Those of you who - breathlessly? - follow the ramblings that I call my tweets - know that I spent last weekend doing two things: working and watching Lawrence of Arabia. I found out that I tried watching it once before and that I'd only made it about 41 min. in before abandoning the effort. The first 41 minutes make you realize just how long the movie is and at the time, I didn't have the patience. This time, I stuck it through (if spacing it out over four days can be likened to any sort of sticktoitiveness) and I'm glad I did. This won't exactly be a review, more a collection of thoughts and probably only a smattering - I feel as if I could write an essay about this movie. And by the way, thanks to The Boy, I will forever exclaim (rather than merely say) Lawrence of Arabia! with rolling Rs, an exclamation mark and a veddy British intonation. (might help if I put in the link to the video, huh? Vacation brain, my apologies.... Also, link fixed. Thanks to Trevor for letting me know)

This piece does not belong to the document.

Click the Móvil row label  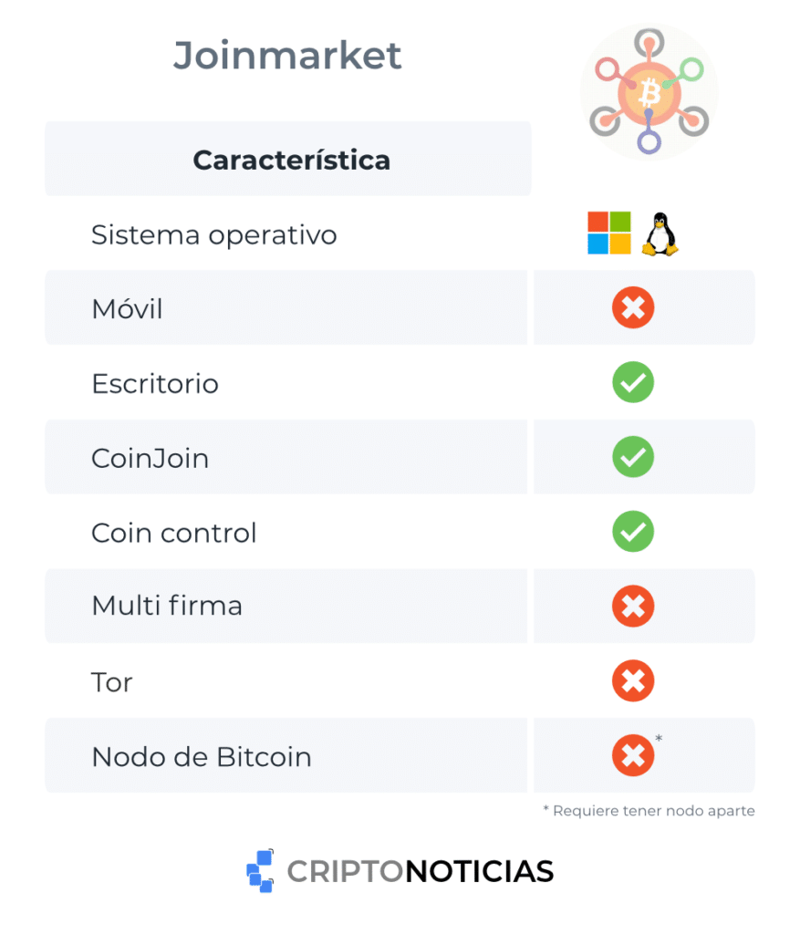click(127, 309)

I was vaguely aware of the story, the way your vaguely aware of a number of historical events - enough that you know what happened and can participate in a very basic conversation, but very far from knowing details. Discovering the story - or at least the movie version of the story - of what Lawrence did, what he and the Arab army did for the war in the desert during World War I was fascinating and makes me feel like a more well-rounded person. But what was most interesting about the movie was the journey into the desert and the journey into the man.
There are a number of big names in this movie or actors who became big names, such as Peter O'Toole and Omar Sharif, as well as big-at-the-time Alec Guinness and Anthony Quinn, but there's an additional, sort of anonymous yet very much possessing of a personality, character that plays as big part as O'Toole, namely the desert. I've been to the desert in Nevada and came home saying it was like the mountains, only more so. Nothing has ever made me feel smaller, more like the tiniest blip then being in the desert. It is such an overwhelming sense of inexorable time, of so much past behind you that you cannot fathom it and so much future stretching in front of you that you are less to this Earth then what an ant is to our lifetimes. People have called it pitiless and merciless, but neither fit because that assumes a sort of will, an intention and there is none. The desert just is. Is in a way that I have never felt except when I was in the Rockies, but more so. There is a silence there, a sense of history and a strange sense of hope that even when we are all gone, it will still be there, continuing.
And this turned into more of an ode to the desert then to a movie, so back on track. The movie captures this about the desert, take you into it and because of how long the movie is, it takes you into that headspace of being in the desert, of connecting to that sense of depthless time. You - well I, anyway - want to disappear into it, study it, try to learn just a little of it, while realizing that only generations of living in it will allow you to begin to live in a sort of uneasy partnership with it. Which brings us to the Bedouin, the various tribes of Arabs united through the work of Lawrence and I think, despite not knowing very much about these tribes beyond the obvious, that the movie began to capture how living in the desert shapes a culture and a people.
For a film geek, you can wax poetic about David Lean's direction, the cuts, the justifiably famous mirage scene (the first 3,5 minutes of this), the brilliant editing, the vision of making this movie that has as mentioned in the documentary in the special features, "no girl, no love story" and hardly any action. There is no way this kind of movie would be made today and it is a great pity, because this is the kind of movie that will be to our age as Shakespeare was to the 1600s.
Yes, you might say that the movie made an impression on me. What can I say, it had that feeling of being a timeless classic.
This is a movie that I will need to own and to watch regularly. Not for a while - 217 min. of movie, plus about 100 min. of special features is a time investment that felt a bit like taking an advanced class in filmmaking, but it is definitely a movie I will want to revisit. There is so much about it that this larger than life – T.E. Lawrence himself was the definition of larger than life (and I need to get my hands on his book The Seven Pillars of Wisdom), the movie - released when I was only a few months old - has become larger than life and then there's the desert. Which is most definitely larger than life.
Have you seen it? What did you think?